Up to this point Godfrey had rattled on as if he had never had a serious thought or known a genuine feeling of affection; but at Edith’s rebuke the whole expression of his face changed instantly. His chin quivered, and his voice trembled, as he said:

“You think me, no doubt, an unfeeling wretch, who never cared for anybody; but you mistake me there. I loved my mother so much that I never go to sleep at night without thinking of her in heaven, and praying, in my poor way, that I may go to her some day; and I feel her hand on my head, and hear her dying voice bidding me try to be good; and I have tried every day. I loved my mother dearly, and the knowing that father will marry again brings her back to me, and I’ve rattled on like a fool just to keep—to keep—to keep from crying outright for the mother who died.”

He was crying now, and Edith cried with him and held his head on her lap, where he involuntarily laid it, while he sobbed out his grief. Nor did she like him less for it. Indeed, the bond between them was stronger than ever, now that she saw how deep his feelings were, and that under his gay exterior was hidden so much genuine affection and sterling worth. As she would have soothed and comforted a brother, she soothed andcomforted him until the little burst was over, and lifting up his head, he said in his old playful way:

“There, I’ve had it out, and cried in your lap anyway. Quite a little tempest, wasn’t it? I say, Edith, you are not to think I don’t want you to marry father, for I do. I like you ever so much, and I’m going to stand by you through thick and thin, and at first there’ll be more thick than thin, for Julia will not be pleased with a step-mother, and Em will follow Julia, and Alice, who is there a great deal, will sniff any way, and Aunt Christine will ride her highest horse; but you are sure to win in the end. Only wear your most queen-like air, and keep a stiff upper lip, and act as if born to the purple, and you’ll conquer at last, with the governor and me to uphold you. It’s a grand old place, and you’ll be happy there. Who is that? Look quick, do,” he exclaimed suddenly, and glancing toward the window Edith saw a cab standing before the gate, and a plainly dressed woman coming up the walk.
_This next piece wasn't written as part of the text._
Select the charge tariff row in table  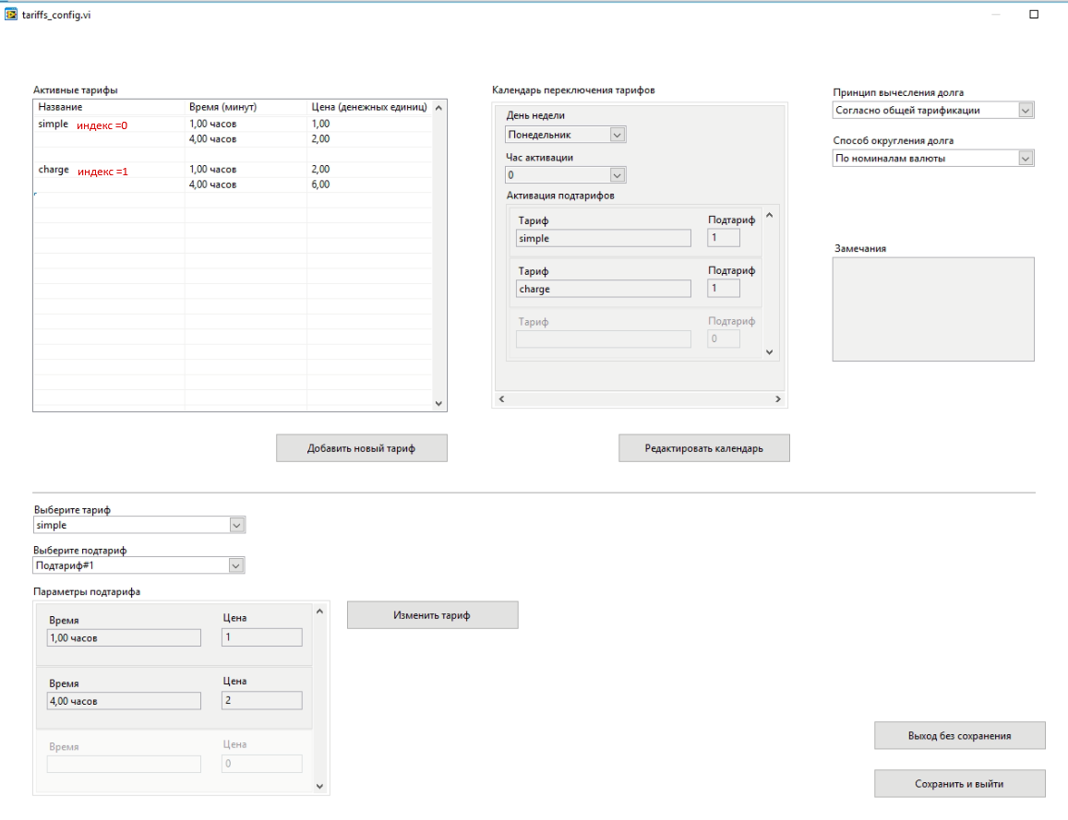point(54,170)

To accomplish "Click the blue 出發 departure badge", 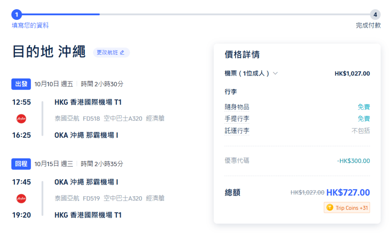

“That is Mrs. Rogers,” she said. “She lodges here, but has been absent several weeks. We were not expecting her so soon.”

“Mrs. Rogers,” Godfrey repeated. “I don’t mean that woman. It’s the girl in the cab, with the bright hair and blue eyes, and the prettiest face I ever saw. I wish she’d look out again.”

“That must be Gertie Westbrooke, Mrs. Rogers’s daughter,” Edith said. “She is very pretty, I believe, though I have never seen her distinctly.”

“Pretty! I should think she was! Why, she’s beautiful. I wish Bob Macpherson could see that face and paint it. He went off this morning to find some friends of his, but he’ll be back to the wedding. He is an artist I found in Rome. You are sure to like him. I must go now. Good-by, mother that is to be.”

He kissed her fondly, and then hurried out to see again the face in the cab. Very curiously he gazed at the child, whose little fat hands went up to the eyes, ostensibly to push back the stray locks of auburn hair, but really to hide the blushing face. How pretty they looked as they lay like white rose leaves against the mass of bright wavy hair, and how Godfrey deploredthe absence of Robert Macpherson, and wished he were himself a painter as he walked away, carrying with him that image of Gertie Westbrooke, with the shy, timid look on her face, the bright hair veiling her soft blue eyes and the white hands brushing back the hair.